WHAT YOU SHOULD DO: Set down, exactly as written, every line from the top of the records below to the line containing "アーティストリー (502, 217)", both ends included, and no others.

RECORDS FOR THE TASK:
________________________________________

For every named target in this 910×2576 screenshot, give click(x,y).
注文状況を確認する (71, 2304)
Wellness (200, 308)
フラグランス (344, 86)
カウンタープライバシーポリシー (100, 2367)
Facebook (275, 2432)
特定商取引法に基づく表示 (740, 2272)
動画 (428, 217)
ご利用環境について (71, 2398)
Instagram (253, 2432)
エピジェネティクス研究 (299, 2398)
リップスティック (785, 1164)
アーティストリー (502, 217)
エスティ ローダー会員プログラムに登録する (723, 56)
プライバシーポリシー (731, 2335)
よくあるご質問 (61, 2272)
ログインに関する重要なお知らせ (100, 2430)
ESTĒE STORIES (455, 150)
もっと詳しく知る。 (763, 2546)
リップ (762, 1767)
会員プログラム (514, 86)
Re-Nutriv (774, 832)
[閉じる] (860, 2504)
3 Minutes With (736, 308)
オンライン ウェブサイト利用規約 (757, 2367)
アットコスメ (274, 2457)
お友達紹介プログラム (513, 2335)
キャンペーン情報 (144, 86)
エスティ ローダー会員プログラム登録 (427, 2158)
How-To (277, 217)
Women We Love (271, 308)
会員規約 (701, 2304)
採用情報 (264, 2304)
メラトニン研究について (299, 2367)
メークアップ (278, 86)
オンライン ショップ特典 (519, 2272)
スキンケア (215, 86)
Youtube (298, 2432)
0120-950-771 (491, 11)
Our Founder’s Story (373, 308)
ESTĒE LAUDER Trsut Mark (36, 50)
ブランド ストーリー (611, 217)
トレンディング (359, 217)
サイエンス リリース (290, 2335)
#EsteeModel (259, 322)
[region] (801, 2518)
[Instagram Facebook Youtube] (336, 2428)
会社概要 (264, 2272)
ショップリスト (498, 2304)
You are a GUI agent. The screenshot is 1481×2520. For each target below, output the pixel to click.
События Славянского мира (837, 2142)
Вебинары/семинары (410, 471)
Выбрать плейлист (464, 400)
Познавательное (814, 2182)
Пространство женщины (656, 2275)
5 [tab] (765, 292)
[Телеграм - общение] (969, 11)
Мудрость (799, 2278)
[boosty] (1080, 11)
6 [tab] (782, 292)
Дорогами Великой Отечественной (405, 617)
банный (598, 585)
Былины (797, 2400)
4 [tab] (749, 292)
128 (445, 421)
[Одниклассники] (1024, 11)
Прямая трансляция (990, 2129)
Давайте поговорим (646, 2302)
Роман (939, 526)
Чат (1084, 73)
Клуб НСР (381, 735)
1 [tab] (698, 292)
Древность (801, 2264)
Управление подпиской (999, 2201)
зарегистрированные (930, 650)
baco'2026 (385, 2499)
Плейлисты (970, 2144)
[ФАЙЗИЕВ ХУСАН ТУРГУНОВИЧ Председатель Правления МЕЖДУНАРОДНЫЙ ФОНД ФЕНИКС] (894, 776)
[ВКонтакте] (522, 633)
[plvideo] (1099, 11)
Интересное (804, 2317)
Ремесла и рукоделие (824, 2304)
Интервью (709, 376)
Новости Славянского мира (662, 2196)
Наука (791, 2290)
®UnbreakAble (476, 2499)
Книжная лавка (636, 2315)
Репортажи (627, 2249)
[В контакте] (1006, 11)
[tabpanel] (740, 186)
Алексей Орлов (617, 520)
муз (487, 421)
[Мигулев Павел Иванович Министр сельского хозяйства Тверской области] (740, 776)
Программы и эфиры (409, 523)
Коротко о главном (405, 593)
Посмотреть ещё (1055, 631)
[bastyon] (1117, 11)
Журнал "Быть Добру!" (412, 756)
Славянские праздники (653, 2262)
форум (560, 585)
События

________________________________________

COMPLETED EXERCISE:
For every named target in this 910×2576 screenshot, give click(x,y).
注文状況を確認する (71, 2304)
Wellness (200, 308)
フラグランス (344, 86)
カウンタープライバシーポリシー (100, 2367)
Facebook (275, 2432)
特定商取引法に基づく表示 (740, 2272)
動画 (428, 217)
ご利用環境について (71, 2398)
Instagram (253, 2432)
エピジェネティクス研究 (299, 2398)
リップスティック (785, 1164)
アーティストリー (502, 217)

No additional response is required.